- Alors, comment va depuis ?
- J'ai du mal, je t'avoue.
- Personne ne t'a obligé à venir jusqu'ici…
- Ce que tu peux être égocentrique, mon vieux ! Je parlais du fait d'être rentré d'Italie. C'est assez déprimant.
- J'imagine.
- J'ai passé un séjour merveilleux, cette lumière, ces plages…
- J'imagine.
- Et revenir dans la grisaille parisienne… Je n'ai plus envie de rien…
- J'imagine.
- On n'a vraiment pas l'impression que c'est l'été ici…
- Bon. Mais tu repars bientôt, non ?
- Oui, heureusement. La semaine prochaine, Belle-Ile. Tiens, tu veux voir des photos d'Italie ?
- Plus tard.
- Et toi, comment te sens-tu ?
- Comme quelqu'un qui sort de sa troisième opération en moins d'un an et qui devra en affronter une quatrième dans quelques mois, mais j'en conviens, c'est moins déprimant que de rentrer d'Italie…
- Tu t'es remis à Cioran ?
- Je ne m'en suis jamais remis.
- Cioran, c'est comme avec Céline, je n'y arrive pas. Cette vision de l'humanité…
- Laquelle ?
- Je ne trouve pas le terme…
- Lucide ?
- Pessimiste, j'allais dire, mais c'est pas ça… Une sorte de cynisme.
- Je pense que Cioran est dénué de cynisme. Céline, je ne dis pas… Ils n'avaient tout simplement aucune illusion sur les êtres humains parce qu'ils les connaissaient bien, en commençant par eux-mêmes.
- Mouais… Je me souviens que tu te trimballais déjà avec ce gros bouquin il y a une dizaine d'années.
- Je le reprends de temps à autre.
- Et tu te tapes ces 1000 pages ?
- Pas forcément. J'aime l'avoir à mes côtés, surtout en ces moments d'affliction. Tu peux l'ouvrir au hasard, tu trouves toujours une page de…
- …Consolation ?
- Tiens, faisons l'expérience. Page 697. J'aime la campagne – et j'habite une métropole ; j'ai horreur du style et surveille mes phrases ; je suis un sceptique fieffé – et lis principalement les mystiques… et je pourrais continuer ainsi indéfiniment.
- Tout est de cet acabit ?
- Tout est encore plus beau. Et drôle. Et désespéré. Et juste. Tiens, au hasard toujours, page 371 : J'aime qu'un style ait la clarté de certains poisons.
- Oui, Cioran, quoi…
- Bon, je ne peux rien pour toi. C'était quoi, ce son ? Une nouvelle alerte ?
- …
- Je te lis du Cioran et tu consultes tes alertes à la con ?! Ça parle de quoi ? La loi Travaille ? Macron ? Daech ? Donald Trump ?
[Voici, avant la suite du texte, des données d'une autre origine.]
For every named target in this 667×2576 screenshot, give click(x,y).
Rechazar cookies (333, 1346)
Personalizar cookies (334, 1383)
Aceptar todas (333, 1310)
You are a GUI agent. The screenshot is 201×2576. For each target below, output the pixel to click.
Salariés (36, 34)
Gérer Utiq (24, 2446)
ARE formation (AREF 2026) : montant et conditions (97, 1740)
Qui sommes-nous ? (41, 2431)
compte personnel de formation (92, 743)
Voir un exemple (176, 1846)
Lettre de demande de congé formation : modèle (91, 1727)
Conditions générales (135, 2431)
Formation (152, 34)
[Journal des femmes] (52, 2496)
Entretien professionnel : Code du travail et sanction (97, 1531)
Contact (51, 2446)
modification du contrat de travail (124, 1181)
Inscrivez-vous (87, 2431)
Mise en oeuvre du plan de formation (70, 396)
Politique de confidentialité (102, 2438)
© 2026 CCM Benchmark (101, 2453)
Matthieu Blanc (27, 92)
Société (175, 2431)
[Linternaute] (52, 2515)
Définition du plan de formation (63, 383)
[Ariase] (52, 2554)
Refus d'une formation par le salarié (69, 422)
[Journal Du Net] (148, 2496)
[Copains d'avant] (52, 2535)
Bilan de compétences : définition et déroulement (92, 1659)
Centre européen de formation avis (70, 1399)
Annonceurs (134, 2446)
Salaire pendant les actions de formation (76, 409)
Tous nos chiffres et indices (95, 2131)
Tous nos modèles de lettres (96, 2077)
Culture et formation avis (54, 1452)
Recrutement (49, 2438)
- Tiens, à propos de Trump, j'ai entendu ton pote Eastwood le soutenir.
- 1. Eastwood n'est pas mon pote. 2. Tu es sûr de l'avoir entendu ?
- Tu te vantais dernièrement d’être un homme, un vrai, les cafés, les potes, l'alcool, le foot, les westerns, les filles…
- …Je ne m’en suis jamais vanté. Je reconnaissais ce qui m’avait constitué, d'où je venais…
- Donc, Eastwood le gars viril comme tu les aimes…
- …Je n’aime pas spécialement les gars virils. Ni les autres. Aucune espèce d'énergumène sublunaire d'ailleurs…
- Oui, bon, Eastwood soutient Trump parce qu’il en a marre de la génération mauviettes et du politiquement correct.
- C'est ce qu'il a dit ?
- Un truc comme ça.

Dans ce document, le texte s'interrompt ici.